--- Information provided ---

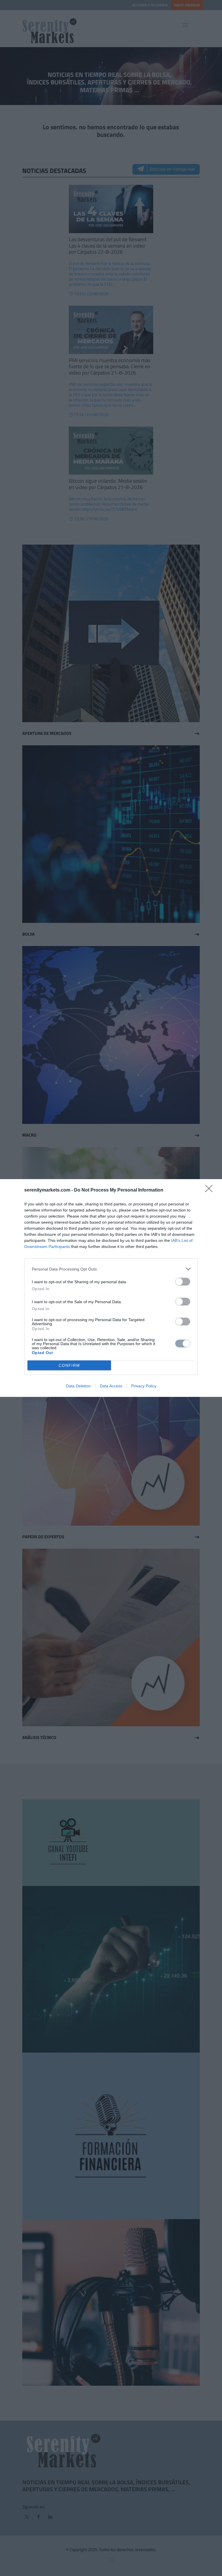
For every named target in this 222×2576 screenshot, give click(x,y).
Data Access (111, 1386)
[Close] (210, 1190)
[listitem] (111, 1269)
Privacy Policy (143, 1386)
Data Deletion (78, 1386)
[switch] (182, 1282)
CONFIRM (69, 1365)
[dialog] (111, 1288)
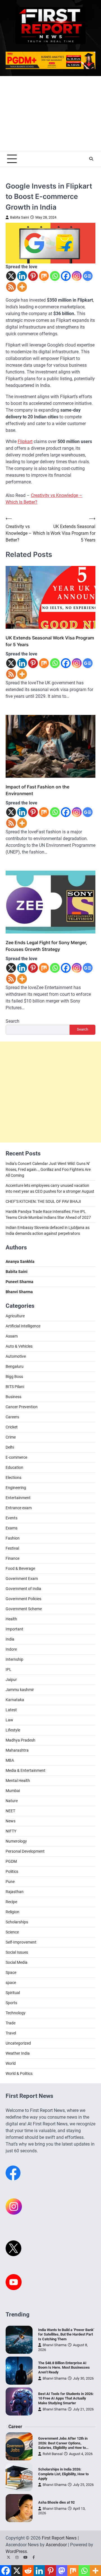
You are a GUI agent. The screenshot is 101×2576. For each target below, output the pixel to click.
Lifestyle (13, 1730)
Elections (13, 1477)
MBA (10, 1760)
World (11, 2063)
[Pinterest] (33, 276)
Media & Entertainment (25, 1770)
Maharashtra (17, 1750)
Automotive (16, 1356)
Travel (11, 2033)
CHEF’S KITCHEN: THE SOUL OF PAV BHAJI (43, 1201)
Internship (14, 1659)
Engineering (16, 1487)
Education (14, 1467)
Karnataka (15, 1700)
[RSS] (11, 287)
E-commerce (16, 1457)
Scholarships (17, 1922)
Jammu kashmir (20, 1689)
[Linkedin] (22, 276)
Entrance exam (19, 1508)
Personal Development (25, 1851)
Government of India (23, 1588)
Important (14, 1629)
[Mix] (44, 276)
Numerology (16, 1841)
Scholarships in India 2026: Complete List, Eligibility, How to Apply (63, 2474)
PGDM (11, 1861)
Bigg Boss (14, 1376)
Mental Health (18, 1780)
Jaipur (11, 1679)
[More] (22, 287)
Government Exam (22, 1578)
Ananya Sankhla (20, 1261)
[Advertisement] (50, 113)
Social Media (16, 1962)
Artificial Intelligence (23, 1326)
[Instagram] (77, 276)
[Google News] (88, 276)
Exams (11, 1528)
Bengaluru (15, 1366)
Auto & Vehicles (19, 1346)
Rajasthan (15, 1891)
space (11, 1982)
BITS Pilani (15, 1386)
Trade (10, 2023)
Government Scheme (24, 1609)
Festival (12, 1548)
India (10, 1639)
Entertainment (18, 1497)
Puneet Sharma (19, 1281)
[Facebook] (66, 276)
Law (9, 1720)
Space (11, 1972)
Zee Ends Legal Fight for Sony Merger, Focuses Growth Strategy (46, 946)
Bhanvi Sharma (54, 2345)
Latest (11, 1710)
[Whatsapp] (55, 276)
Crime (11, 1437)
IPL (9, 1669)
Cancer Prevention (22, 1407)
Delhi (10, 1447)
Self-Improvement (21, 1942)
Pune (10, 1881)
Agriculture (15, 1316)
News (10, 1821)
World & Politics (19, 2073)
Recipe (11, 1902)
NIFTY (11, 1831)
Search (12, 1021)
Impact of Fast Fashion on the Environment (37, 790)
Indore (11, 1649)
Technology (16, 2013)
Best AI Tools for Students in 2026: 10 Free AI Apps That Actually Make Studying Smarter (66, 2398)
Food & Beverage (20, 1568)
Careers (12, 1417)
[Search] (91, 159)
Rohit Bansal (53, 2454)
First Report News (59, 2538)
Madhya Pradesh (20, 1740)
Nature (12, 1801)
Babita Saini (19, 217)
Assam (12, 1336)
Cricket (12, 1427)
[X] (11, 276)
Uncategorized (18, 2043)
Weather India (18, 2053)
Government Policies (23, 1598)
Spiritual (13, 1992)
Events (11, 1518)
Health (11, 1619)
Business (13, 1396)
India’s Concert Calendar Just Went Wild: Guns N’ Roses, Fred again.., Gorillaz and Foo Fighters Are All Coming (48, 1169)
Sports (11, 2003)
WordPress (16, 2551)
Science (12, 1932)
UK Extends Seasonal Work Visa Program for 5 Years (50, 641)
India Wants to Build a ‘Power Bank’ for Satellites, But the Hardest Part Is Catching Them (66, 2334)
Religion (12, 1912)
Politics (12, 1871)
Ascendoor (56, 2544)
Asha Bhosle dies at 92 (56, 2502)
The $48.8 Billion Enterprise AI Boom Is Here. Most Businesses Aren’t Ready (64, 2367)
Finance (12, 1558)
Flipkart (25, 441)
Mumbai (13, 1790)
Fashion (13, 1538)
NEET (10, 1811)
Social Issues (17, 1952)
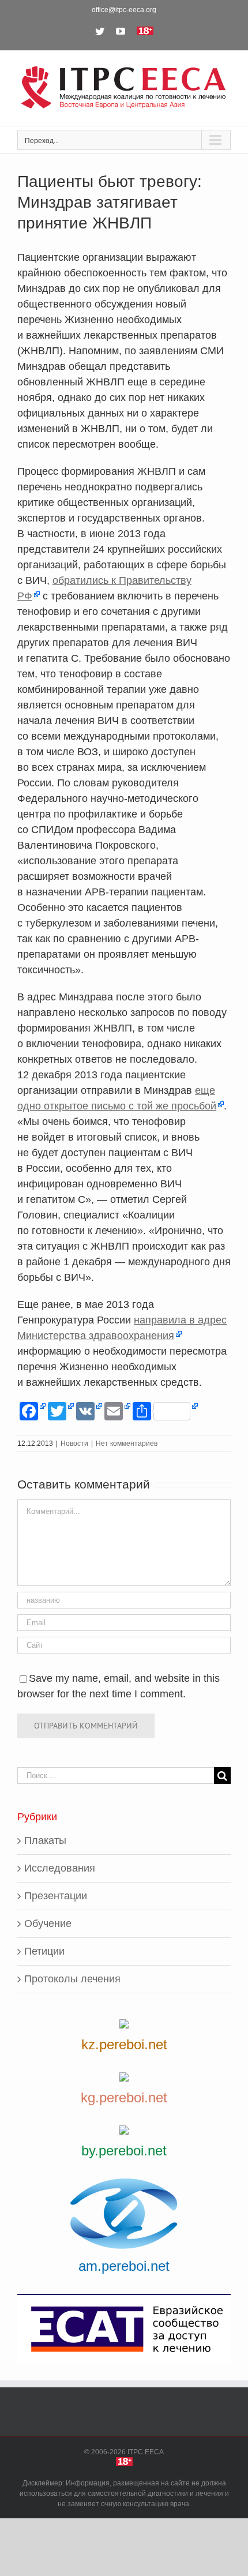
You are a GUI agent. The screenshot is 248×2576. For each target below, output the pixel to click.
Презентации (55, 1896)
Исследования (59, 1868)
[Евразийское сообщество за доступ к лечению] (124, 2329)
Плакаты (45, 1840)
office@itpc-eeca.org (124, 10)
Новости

---

Please write out all the data again word for word, but not the pictures.

## [Reply to the exercise]
For every named target in this 222×2576 screenshot, give click(x,y).
Data Access (111, 1386)
[Close] (210, 1190)
[listitem] (111, 1269)
Privacy Policy (143, 1386)
Data Deletion (78, 1386)
[switch] (182, 1282)
CONFIRM (69, 1365)
[dialog] (111, 1288)
You are a GUI agent. The screenshot is 101×2576. For each target below, output the pixel to click.
Lifestyle (13, 1730)
Elections (13, 1477)
MBA (10, 1760)
World (11, 2063)
[Pinterest] (33, 276)
Media & Entertainment (25, 1770)
Maharashtra (17, 1750)
Automotive (16, 1356)
Travel (11, 2033)
CHEF’S KITCHEN: THE SOUL OF PAV BHAJI (43, 1201)
Internship (14, 1659)
Engineering (16, 1487)
Education (14, 1467)
Karnataka (15, 1700)
[RSS] (11, 287)
E-commerce (16, 1457)
Scholarships (17, 1922)
Jammu kashmir (20, 1689)
[Linkedin] (22, 276)
Entrance exam (19, 1508)
Personal Development (25, 1851)
Government of India (23, 1588)
Important (14, 1629)
[Mix] (44, 276)
Numerology (16, 1841)
Scholarships in India 2026: Complete List, Eligibility, How to Apply (63, 2474)
PGDM (11, 1861)
Bigg Boss (14, 1376)
Mental Health (18, 1780)
Jaipur (11, 1679)
[More] (22, 287)
Government Exam (22, 1578)
Ananya Sankhla (20, 1261)
[Advertisement] (50, 113)
Social Media (16, 1962)
Artificial Intelligence (23, 1326)
[Instagram] (77, 276)
[Google News] (88, 276)
Exams (11, 1528)
Bengaluru (15, 1366)
Auto & Vehicles (19, 1346)
Rajasthan (15, 1891)
space (11, 1982)
BITS Pilani (15, 1386)
Trade (10, 2023)
Government Scheme (24, 1609)
Festival (12, 1548)
India (10, 1639)
Entertainment (18, 1497)
Puneet Sharma (19, 1281)
[Facebook] (66, 276)
Law (9, 1720)
Space (11, 1972)
Zee Ends Legal Fight for Sony Merger, Focuses Growth Strategy (46, 946)
Bhanvi Sharma (54, 2345)
Latest (11, 1710)
[Whatsapp] (55, 276)
Crime (11, 1437)
IPL (9, 1669)
Cancer Prevention (22, 1407)
Delhi (10, 1447)
Self-Improvement (21, 1942)
Pune (10, 1881)
Agriculture (15, 1316)
News (10, 1821)
World & Politics (19, 2073)
Recipe (11, 1902)
NIFTY (11, 1831)
Search (12, 1021)
Impact of Fast Fashion on the Environment (37, 790)
Indore (11, 1649)
Technology (16, 2013)
Best AI Tools for Students in 2026: 10 Free AI Apps That Actually Make Studying Smarter (66, 2398)
Food & Beverage (20, 1568)
Careers (12, 1417)
[Search] (91, 159)
Rohit Bansal (53, 2454)
First Report News (59, 2538)
Madhya Pradesh (20, 1740)
Nature (12, 1801)
Babita Saini (19, 217)
Assam (12, 1336)
Cricket (12, 1427)
[X] (11, 276)
Uncategorized (18, 2043)
Weather India (18, 2053)
Government Policies (23, 1598)
Spiritual (13, 1992)
Events (11, 1518)
Health (11, 1619)
Business (13, 1396)
India’s Concert Calendar Just Went Wild: Guns N’ Roses, Fred again.., Gorillaz and Foo Fighters Are All Coming (48, 1169)
Sports (11, 2003)
WordPress (16, 2551)
Science (12, 1932)
UK Extends Seasonal Work Visa Program for 5 Years (50, 641)
India Wants to Build a ‘Power Bank’ for Satellites, But the Hardest Part Is Catching Them (66, 2334)
Religion (12, 1912)
Politics (12, 1871)
Ascendoor (56, 2544)
Asha Bhosle dies at 92 (56, 2502)
The $48.8 Billion Enterprise AI Boom Is Here. Most Businesses Aren’t Ready (64, 2367)
Finance (12, 1558)
Flipkart (25, 441)
Mumbai (13, 1790)
Fashion (13, 1538)
NEET (10, 1811)
Social Issues (17, 1952)
You are a GUI agent. The screenshot is 248×2576. For each target below, output the pixel to click.
Презентации (55, 1896)
Исследования (59, 1868)
[Евразийское сообщество за доступ к лечению] (124, 2329)
Плакаты (45, 1840)
office@itpc-eeca.org (124, 10)
Новости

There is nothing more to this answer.